### Job
Write out the lines that start with the line containing "This screenshot has width=1085, height=538." and run through the line containing "(x=562, y=26)", including both of those lines. Can you copy them exactly as they appear?

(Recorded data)
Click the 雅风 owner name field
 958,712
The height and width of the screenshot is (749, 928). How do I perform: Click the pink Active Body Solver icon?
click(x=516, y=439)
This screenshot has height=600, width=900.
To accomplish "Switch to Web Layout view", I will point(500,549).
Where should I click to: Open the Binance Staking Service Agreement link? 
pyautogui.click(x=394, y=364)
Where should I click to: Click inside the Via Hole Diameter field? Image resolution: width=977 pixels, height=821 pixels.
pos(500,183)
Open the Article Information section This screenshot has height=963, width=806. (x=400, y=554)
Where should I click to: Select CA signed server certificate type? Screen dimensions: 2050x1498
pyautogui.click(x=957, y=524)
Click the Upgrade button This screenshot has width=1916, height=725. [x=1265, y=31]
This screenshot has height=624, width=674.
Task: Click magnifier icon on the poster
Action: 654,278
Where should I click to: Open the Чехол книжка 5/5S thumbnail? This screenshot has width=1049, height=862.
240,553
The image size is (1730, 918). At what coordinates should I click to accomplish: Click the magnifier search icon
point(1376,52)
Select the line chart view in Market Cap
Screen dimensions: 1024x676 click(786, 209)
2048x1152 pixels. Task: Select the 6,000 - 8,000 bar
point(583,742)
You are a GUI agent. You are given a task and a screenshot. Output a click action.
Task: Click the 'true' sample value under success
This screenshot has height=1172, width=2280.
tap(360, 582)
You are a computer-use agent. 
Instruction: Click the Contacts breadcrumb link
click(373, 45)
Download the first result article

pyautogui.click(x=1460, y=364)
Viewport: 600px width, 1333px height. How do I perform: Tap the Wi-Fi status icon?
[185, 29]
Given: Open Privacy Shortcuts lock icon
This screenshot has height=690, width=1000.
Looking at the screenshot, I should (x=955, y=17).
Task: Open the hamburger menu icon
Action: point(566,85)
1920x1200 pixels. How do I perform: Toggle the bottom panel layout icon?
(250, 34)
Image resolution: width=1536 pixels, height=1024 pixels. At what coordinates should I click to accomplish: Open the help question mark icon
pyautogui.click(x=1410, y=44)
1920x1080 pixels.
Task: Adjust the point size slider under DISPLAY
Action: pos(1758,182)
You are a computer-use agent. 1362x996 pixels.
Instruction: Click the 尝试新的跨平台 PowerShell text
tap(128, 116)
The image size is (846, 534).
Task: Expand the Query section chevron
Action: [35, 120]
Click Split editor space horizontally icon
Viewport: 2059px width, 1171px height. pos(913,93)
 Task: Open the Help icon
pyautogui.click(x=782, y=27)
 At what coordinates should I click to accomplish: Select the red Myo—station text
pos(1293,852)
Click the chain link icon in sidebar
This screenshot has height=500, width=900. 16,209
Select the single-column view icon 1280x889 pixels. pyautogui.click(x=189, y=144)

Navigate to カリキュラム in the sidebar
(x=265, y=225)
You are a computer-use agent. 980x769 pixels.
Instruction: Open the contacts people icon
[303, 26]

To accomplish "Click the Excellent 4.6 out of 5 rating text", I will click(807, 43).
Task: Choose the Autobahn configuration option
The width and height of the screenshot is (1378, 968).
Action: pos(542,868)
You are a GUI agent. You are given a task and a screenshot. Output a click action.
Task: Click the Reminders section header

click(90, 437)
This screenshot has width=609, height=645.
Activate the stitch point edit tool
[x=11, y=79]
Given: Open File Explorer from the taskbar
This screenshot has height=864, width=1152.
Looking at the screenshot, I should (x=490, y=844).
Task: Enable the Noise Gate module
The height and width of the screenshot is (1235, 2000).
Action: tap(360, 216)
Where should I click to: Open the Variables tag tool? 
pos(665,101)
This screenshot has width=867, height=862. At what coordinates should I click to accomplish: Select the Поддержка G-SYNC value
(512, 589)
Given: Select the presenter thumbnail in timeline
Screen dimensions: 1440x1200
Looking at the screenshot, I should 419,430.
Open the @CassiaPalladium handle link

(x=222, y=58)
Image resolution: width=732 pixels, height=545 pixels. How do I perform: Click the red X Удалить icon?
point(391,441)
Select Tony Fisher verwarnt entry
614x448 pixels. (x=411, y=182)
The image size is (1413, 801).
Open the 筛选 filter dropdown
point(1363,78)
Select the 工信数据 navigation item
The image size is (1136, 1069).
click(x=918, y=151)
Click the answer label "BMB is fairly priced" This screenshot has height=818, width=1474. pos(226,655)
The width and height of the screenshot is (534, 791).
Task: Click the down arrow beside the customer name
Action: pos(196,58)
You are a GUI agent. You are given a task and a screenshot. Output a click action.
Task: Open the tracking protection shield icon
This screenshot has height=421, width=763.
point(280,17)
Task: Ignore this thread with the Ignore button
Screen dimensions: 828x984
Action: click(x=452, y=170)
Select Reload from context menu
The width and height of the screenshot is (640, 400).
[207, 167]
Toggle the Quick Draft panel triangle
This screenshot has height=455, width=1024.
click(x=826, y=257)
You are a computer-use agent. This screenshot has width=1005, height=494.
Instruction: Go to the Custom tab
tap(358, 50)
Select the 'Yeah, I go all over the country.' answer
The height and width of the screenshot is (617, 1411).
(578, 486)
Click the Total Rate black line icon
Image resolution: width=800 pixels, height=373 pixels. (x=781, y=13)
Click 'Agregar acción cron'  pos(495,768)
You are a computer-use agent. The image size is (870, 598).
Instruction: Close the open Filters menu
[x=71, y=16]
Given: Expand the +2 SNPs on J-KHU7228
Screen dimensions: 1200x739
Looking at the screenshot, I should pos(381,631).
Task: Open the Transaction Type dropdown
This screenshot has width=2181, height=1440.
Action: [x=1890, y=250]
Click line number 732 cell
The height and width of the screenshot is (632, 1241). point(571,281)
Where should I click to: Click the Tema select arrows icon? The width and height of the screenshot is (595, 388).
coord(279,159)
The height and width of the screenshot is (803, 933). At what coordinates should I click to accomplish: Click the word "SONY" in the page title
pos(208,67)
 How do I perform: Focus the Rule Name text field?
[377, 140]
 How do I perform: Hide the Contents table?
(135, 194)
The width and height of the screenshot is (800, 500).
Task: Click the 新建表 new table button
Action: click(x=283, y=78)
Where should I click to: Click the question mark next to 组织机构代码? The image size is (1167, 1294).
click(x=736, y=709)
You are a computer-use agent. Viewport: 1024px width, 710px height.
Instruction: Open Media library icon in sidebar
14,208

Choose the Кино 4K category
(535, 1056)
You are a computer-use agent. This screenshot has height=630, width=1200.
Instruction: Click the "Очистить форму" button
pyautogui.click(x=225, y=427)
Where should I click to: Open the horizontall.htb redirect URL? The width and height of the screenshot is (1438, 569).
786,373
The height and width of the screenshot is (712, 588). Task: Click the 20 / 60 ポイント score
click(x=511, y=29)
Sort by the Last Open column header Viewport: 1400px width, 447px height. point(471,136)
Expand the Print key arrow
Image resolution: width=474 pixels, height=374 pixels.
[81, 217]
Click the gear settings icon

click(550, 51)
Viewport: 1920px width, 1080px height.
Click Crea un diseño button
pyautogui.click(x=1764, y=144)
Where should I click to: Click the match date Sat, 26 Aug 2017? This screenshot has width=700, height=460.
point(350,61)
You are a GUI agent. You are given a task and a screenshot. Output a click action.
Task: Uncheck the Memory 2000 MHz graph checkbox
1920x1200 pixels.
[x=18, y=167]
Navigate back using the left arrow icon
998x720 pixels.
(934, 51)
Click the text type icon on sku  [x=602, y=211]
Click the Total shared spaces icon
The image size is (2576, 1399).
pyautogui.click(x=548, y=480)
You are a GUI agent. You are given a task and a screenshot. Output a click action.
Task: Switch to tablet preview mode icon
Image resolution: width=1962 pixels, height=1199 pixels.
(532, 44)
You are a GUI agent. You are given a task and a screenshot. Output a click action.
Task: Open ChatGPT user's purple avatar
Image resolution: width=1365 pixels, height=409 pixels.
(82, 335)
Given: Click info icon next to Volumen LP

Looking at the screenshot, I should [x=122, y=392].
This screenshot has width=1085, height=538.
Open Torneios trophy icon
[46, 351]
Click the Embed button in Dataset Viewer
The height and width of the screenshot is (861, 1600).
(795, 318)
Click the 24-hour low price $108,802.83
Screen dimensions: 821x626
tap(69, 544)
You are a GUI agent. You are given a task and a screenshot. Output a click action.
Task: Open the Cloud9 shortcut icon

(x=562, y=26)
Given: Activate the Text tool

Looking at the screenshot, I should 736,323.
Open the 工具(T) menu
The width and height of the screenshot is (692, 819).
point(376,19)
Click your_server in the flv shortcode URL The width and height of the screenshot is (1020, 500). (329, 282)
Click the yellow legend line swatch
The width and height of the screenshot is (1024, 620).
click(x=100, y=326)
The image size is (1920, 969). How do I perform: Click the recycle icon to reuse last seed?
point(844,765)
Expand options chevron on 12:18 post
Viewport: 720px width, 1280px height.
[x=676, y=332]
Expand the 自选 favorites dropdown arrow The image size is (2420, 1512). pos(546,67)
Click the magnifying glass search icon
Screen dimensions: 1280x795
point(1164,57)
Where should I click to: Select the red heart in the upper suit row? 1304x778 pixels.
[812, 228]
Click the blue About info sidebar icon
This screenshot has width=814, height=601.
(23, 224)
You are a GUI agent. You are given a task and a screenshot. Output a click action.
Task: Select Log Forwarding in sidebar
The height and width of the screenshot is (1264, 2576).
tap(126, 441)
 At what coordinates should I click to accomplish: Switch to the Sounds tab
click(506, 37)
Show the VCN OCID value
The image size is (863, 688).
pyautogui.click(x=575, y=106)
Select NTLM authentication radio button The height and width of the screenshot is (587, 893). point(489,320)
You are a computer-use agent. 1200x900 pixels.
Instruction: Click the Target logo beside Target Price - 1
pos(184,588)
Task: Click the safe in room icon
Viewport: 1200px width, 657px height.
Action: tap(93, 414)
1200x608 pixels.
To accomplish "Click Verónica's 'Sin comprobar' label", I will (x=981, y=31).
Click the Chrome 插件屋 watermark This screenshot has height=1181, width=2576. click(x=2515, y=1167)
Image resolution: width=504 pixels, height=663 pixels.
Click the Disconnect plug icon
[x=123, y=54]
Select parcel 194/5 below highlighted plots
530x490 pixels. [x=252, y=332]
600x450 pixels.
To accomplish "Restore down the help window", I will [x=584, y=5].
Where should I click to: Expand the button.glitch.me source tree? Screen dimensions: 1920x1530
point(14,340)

### Final result
This screenshot has width=1085, height=538.
Open Torneios trophy icon
[46, 351]
Click the Embed button in Dataset Viewer
The height and width of the screenshot is (861, 1600).
(795, 318)
Click the 24-hour low price $108,802.83
Screen dimensions: 821x626
tap(69, 544)
You are a GUI agent. You are given a task and a screenshot. Output a click action.
Task: Open the Cloud9 shortcut icon

(x=562, y=26)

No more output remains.